This article was originally posted in the National Post on February 2, 2008.

Free societies possess one great advantage over their enemies: They learn. Because free societies openly discuss their errors, they can repair their errors.

With the release of the final Winograd report on the 2006 Lebanon war, Israel has entered a period of intense self-examination that will ultimately only enhance its self-defence. None of Israel’s enemies ever has or ever could do such a thing. That may explain why Israel has become ever more powerful and successful over the past 60 years, and its enemies ever weaker and more frustrated.

Yet, while the Winograd report shows Israel’s strength, it is not so clear that the report will itself contribute much to it. The report painstakingly considers a series of failures and mistakes by Israel’s high command. It gives dangerously little consideration to the Jewish state’s single most important problem: its inability to deal effectively with the campaign of anti-Israel defamation waged by Hezbollah — aided by the negligence, and sometimes the complicity, of international organizations and the global media.
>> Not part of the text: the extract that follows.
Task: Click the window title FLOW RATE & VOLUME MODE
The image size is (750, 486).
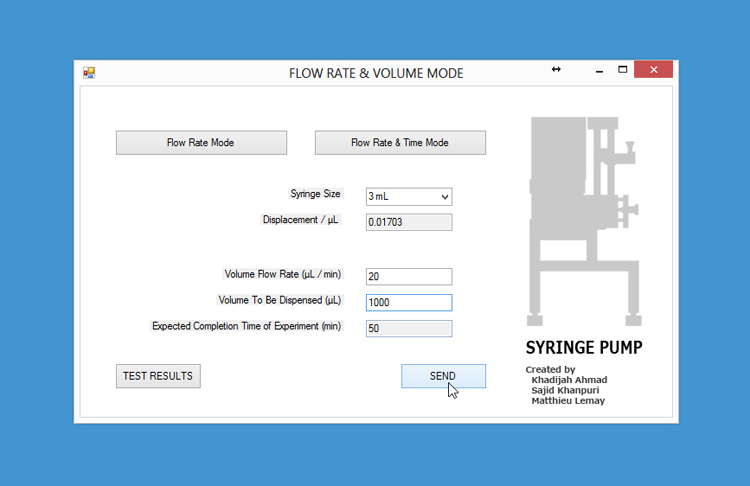Action: pos(376,73)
As Noah Pollak reports in the autumn 2007 issue of the Israeli quarterly Azure:

“[Then-UN secretary general] Kofi Annan announced, with no evidence whatsoever, that Israel had intentionally killed four members of UNIFIL; human rights groups such as Amnesty International and Human Rights Watch (HRW) churned out scores of reports condemning Israel’s war effort, alleging war crimes and largely ignoring Hezbollah … and journalists gave flood-the-zone coverage to Lebanese civilian casualties, producing false reports on the [July 30, 2006] Qana bombing, doctored photographs and news stories that were arranged and directed by Hezbollah. In its battlefield tours for reporters, Hezbollah went so far as to fabricate ambulance drive-bys, as apparently the payoff from using these vehicles as props for the international press was preferable to using them to help wounded Lebanese.”

Hezbollah’s most effective weapon was not its rockets or bunkers, but its falsified photographs and film clips. These images shaped world opinion to Israel’s detriment, giving the country’s enemies something close to a veto over Israel’s tactics.
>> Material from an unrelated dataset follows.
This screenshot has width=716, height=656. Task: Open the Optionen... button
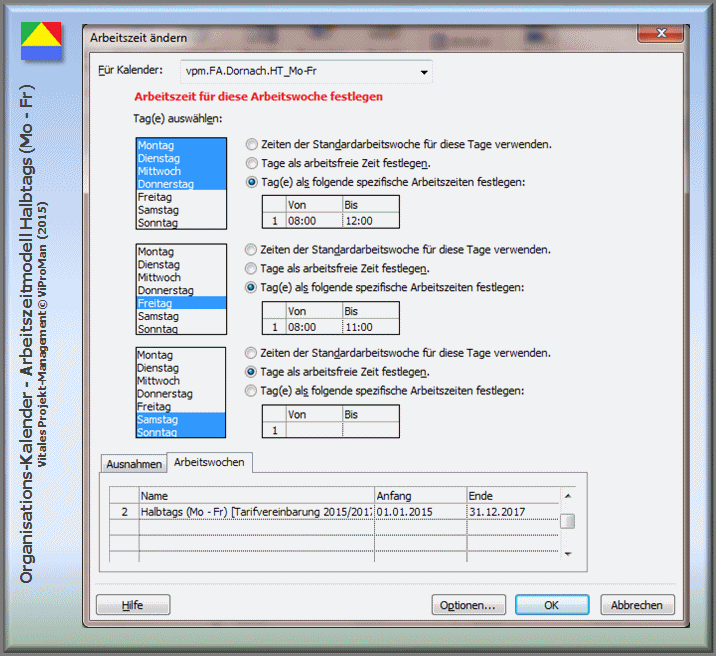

One of the most notorious of these falsified incidents occurred near the town of Qana. In the words of one exhaustive review of the evidence: “The site, in effect, became one vast, grotesque film set on which a macabre drama was played out to a willing and complicit media, which actively co-operated in the production and exploited the results.”
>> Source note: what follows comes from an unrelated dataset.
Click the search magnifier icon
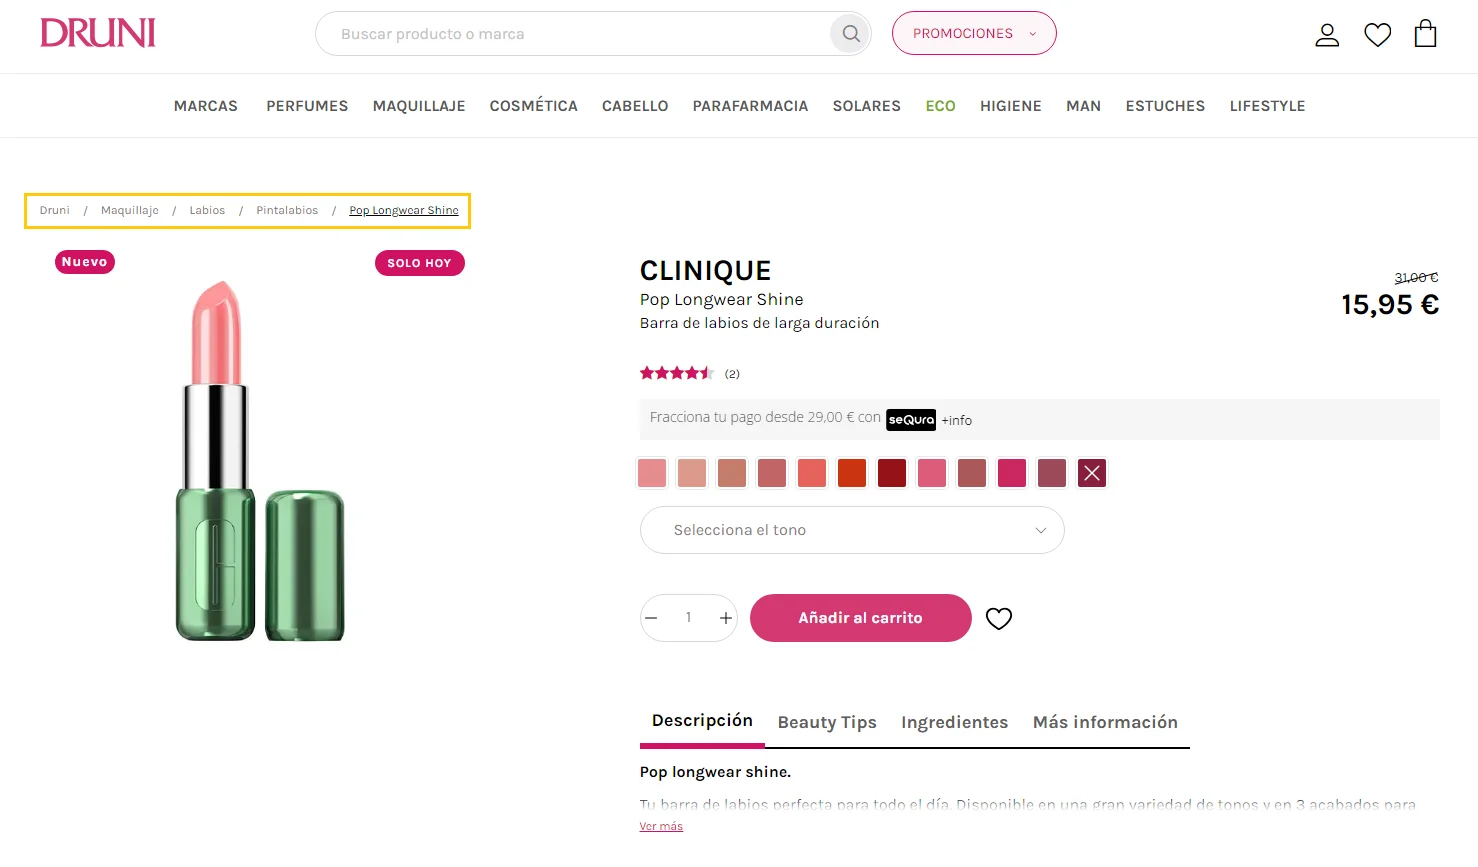 pyautogui.click(x=849, y=33)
Israel’s friends in the blogosphere tried to set the record straight after the fact. But as withering as the corrections could be, they arrived late, and never carried the impact of the initial misreporting by Reuters, the Associated Press and the BBC.

To quote Pollak again:

“By the halfway point in the conflict, the narrative of the war had been skewed from one in which Israel was defending itself from attack by an Iranian-backed terrorist organization to one in which Israel was, once again, savagely killing civilians. A survey by Harvard University’s Shorenstein Center found that of the 117 stories the BBC ran during the conflict, 38% identified Israel as the aggressor, while only 4% identified Hezbollah as such. As Harvard’s Marvin Kalb reported in a recent study, ‘On the front pages of The New York Times and The Washington Post, Israel was portrayed as the aggressor nearly twice as often in the headlines and exactly three times as often in the photos.’ ”
This is more than a matter of media bias.

In our age of global communication and the disproportionate influence of easily manipulable photographs and video, a new theatre of war has been created, one in which the battle is not fought over territory or against armies and terrorists. The battle is over images, narratives and beliefs, and the tactics and strategies required to fight it bear little resemblance to conventional war.

To adapt von Clausewitz’s famous remark: Modern warfare has become PR by other means. In this new war, the NGOs and the media are not observers. Often they are combatants themselves, indeed the most powerful and lethal combatants. And responding effectively to them demands a new approach to war, an approach that sees information as a weapon as vital and indispensable as tanks and missiles.

Israel does not excel at this new form of war. None of the democracies do, but no other democracy is as ferociously and consistently targeted as Israel, and none has as thin a margin of survival.

We are still awaiting the report that will press Israel and the other democracies to rethink the failure of its information strategy, and that will begin to show the way to a new strategy of national defence for what might be called the Era of Misinformation Warfare.